Assumptions:
we are doing a little kiddy version and thus using specific heat capacities defined as 278.15 K, as constants.
The system is isobaric.
Geometry is assumed yo be such that everything just nicely behaves (LMAO)
Iron has a specific heat capacity of 0.45 J*(kg^-1)*(K^-1) , molar weight of 0.055845 (Kg)*(mol^-1)
Tinitial=473.15 K
M=0.055845 kg
Copper has a specific heat Capacity of 0.39 J*(kg^-1)*(K^-1), molar weight of 0.063546 (krxg)*(mol^-1)
Tinitial=473.1
m=0.063546 kg
Water has a specific heat capacity of 4.1379 J*(kg^-1)*(K^-1), molar weight of 0.01801528 (Kg)*(mol^-1)
Tinitial=293.15 K
m=1.801528 kg
Thus we get
(0.45*473.15*0.055845)+(0.39*473.15*0.063546)+(4.1379*293.15*1.801528) = 2,208.9 J fot the total existential heat of the system
Solve the following for 'x' as you assume all substances reach the same temperature.
(0.45*x*0.055845)+(0.39*x*0.063546)+(4.1379*x*1.801528)=2,208.9
7.5044*x=2,208.9
x=294.34 K
So, like 21 degrees Centigrade at equilibrium for part one. For part two, you need to take into account that heat capacity also has a time dimension which wasn't relevant to the above calculation I might check back in to maybe do part two but I just finished taking my morning shit and have Church to get ready for.
I just solved the temperature and got the same answer, so this checks out.
The second part of the question is not possible to solve without more information. There's two problems with it:
1. The rate of heat transfer between the substances depends on the surface area, and therefore the shape, of the metal. A sphere will lose heat at a lower rate than a cube, which will lose heat at a lower rate than a radiator-shaped piece of metal.
2. The temperature distribution in the substance will not be uniform. The outside of the metal will be at a lower temperature than the center. Temperature could refer to the lowest temperature in the body, or the highest, or the average, or the temperature at some arbitrary point.
Even knowing these things, actually solving the problem is significantly harder than the first. Solving the equilibrium temperature is a high school chemistry problem. Solving the temperature at the second part analytically would stump anyone who hasn't studied graduate level differential equations.
The problem with solving at a certain time is twofold: The first is that the temperature in any given body has multiple methods of heat transfer through the system: Conduction through the body towards its surface, conduction from the body to the water, and convection from the body to the water. Take note that the water is a body just like the iron and copper is, just one that transfers heat through convection as well as conduction. The temperature changing at any one of these points will affect the rate of heat transfer in the other parts of the system. I don't have to attempt to solve this to tell you that this is modelled by a differential equation. Just knowing how these generally go I don't think it's even possible to solve this analytically. You would have to approximate it using numerical methods because the resulting differential equation is not going to be solvable.

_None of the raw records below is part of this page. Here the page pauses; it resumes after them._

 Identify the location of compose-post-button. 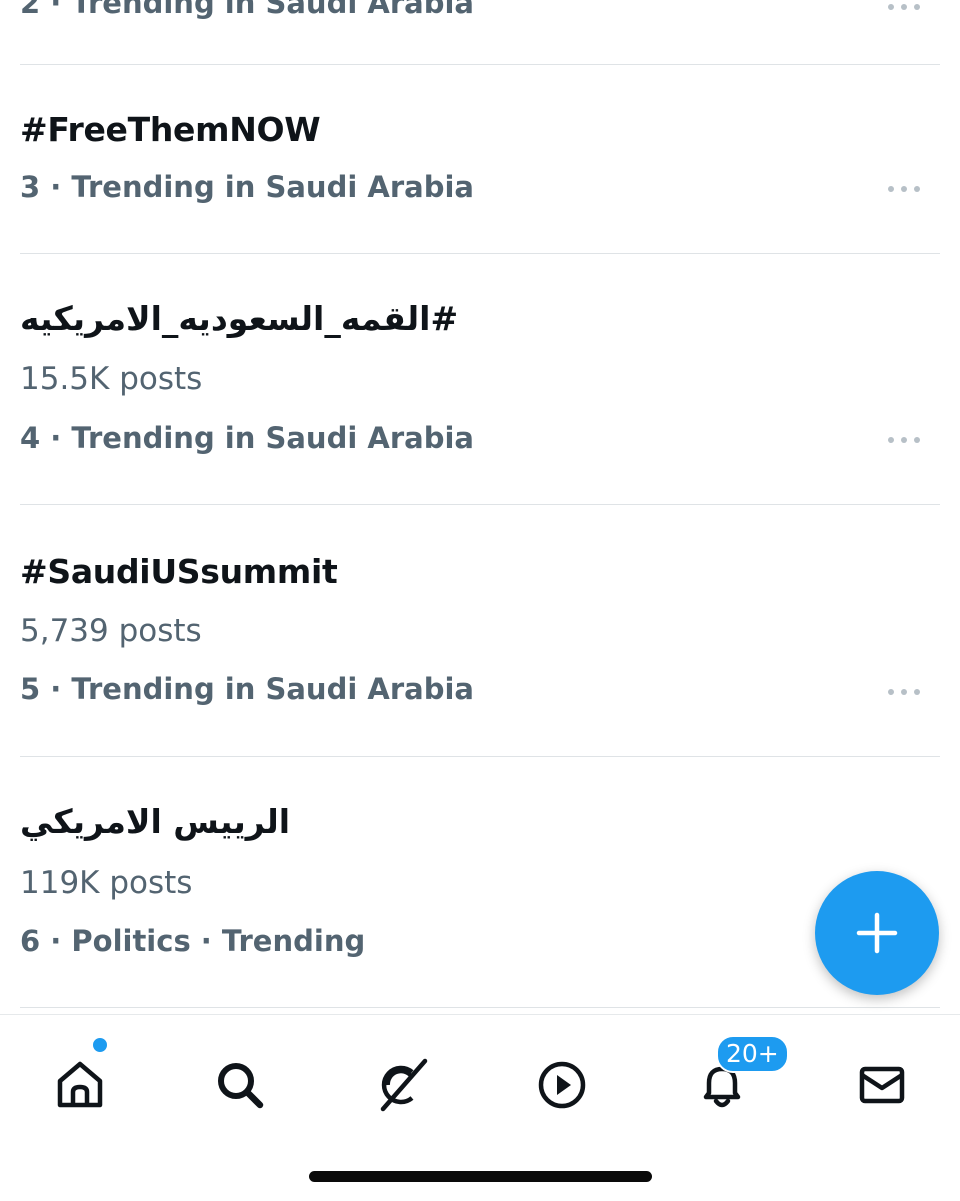
(877, 933).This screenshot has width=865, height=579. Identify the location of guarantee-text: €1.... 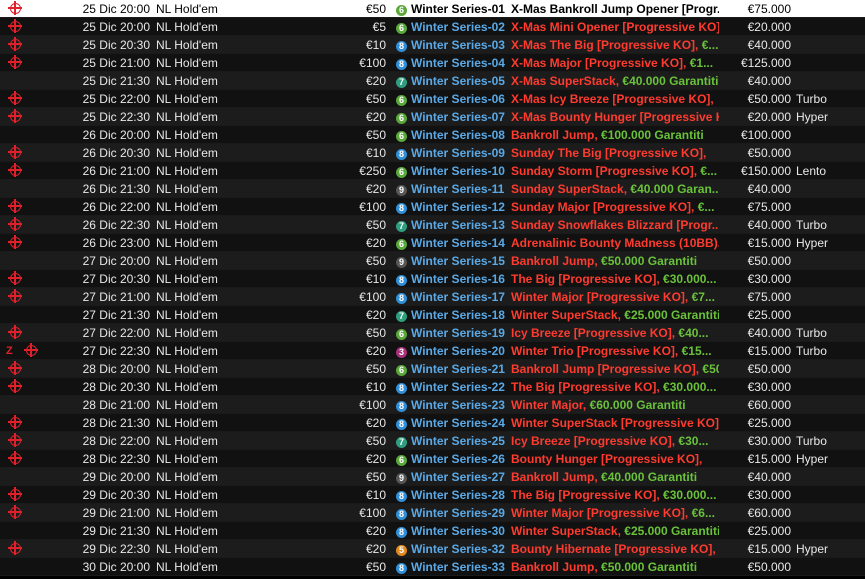
(702, 63).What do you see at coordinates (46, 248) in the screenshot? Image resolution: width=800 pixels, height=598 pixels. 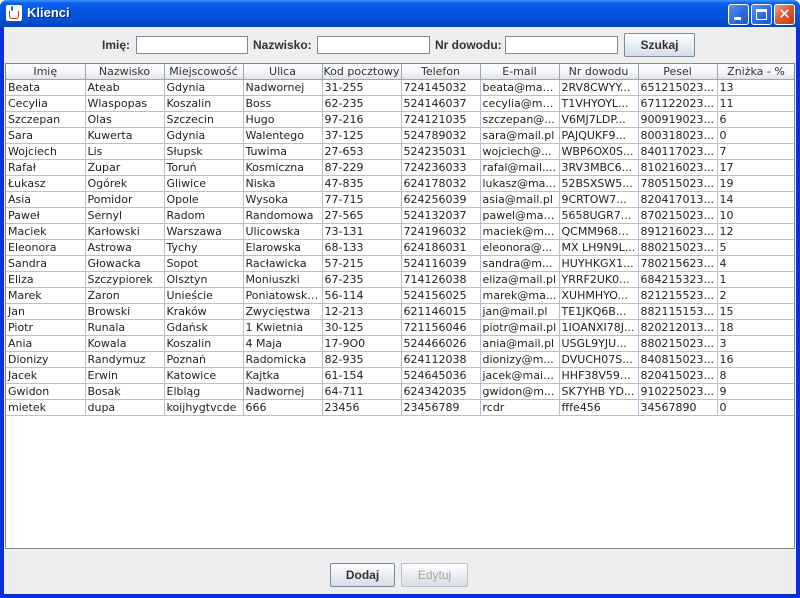 I see `table-cell: Eleonora` at bounding box center [46, 248].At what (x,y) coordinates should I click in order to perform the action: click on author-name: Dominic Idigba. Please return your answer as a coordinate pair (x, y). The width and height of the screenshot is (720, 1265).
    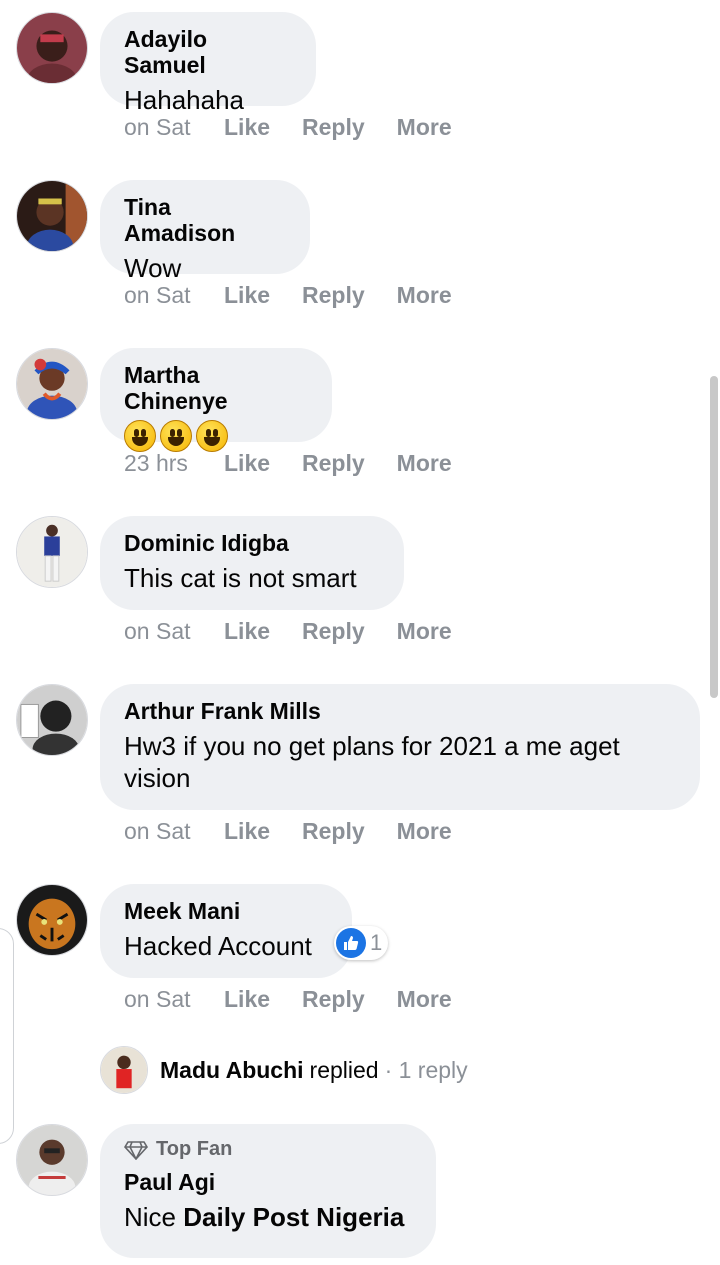
    Looking at the image, I should click on (252, 543).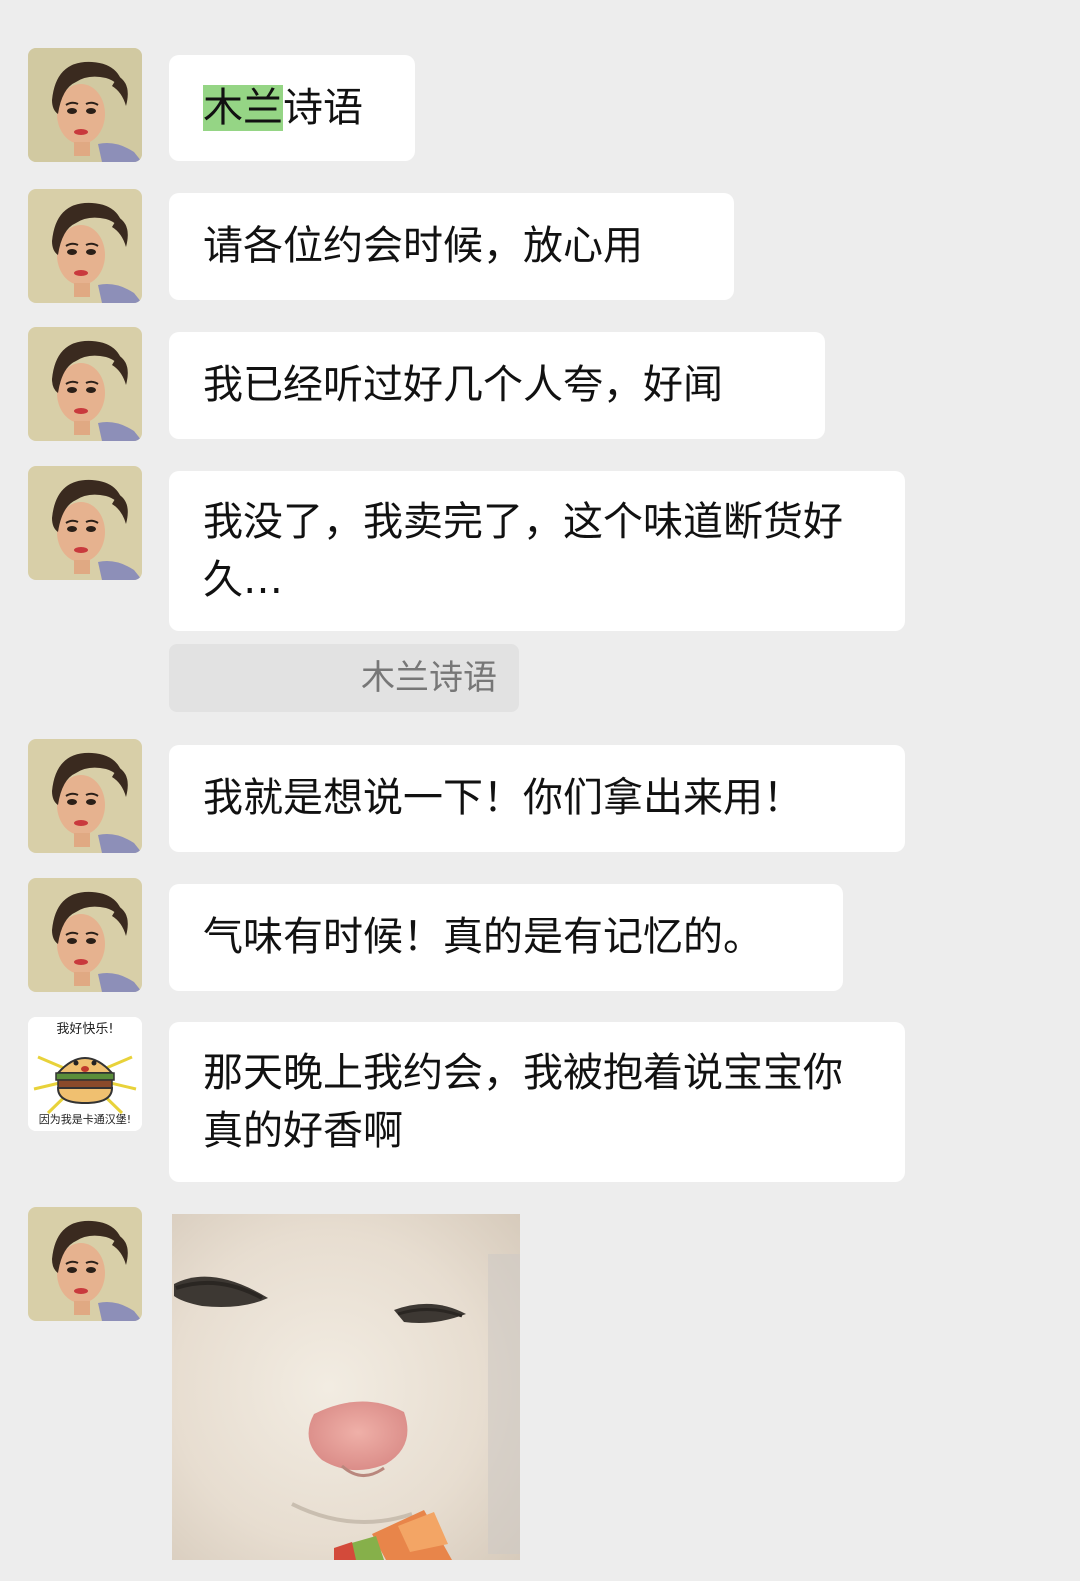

The second problem is that there are multiple of these bodies in question. In this case we have three: the iron, the copper, and the water. When the temperature of one changes, this affects the rates of heat transfer in the other two. This is a case of a three body problem (though not one involving gravity, as it usually goes), and again it yields an unsolvable differential equation.
So you have a set of unsolvable differential equations modelling heat transfer nested within an unsolvable differential equation modelling a three body problem. I'm not saying it's impossible to procure an answer from this, but that it will take some truly arcane techniques to do so.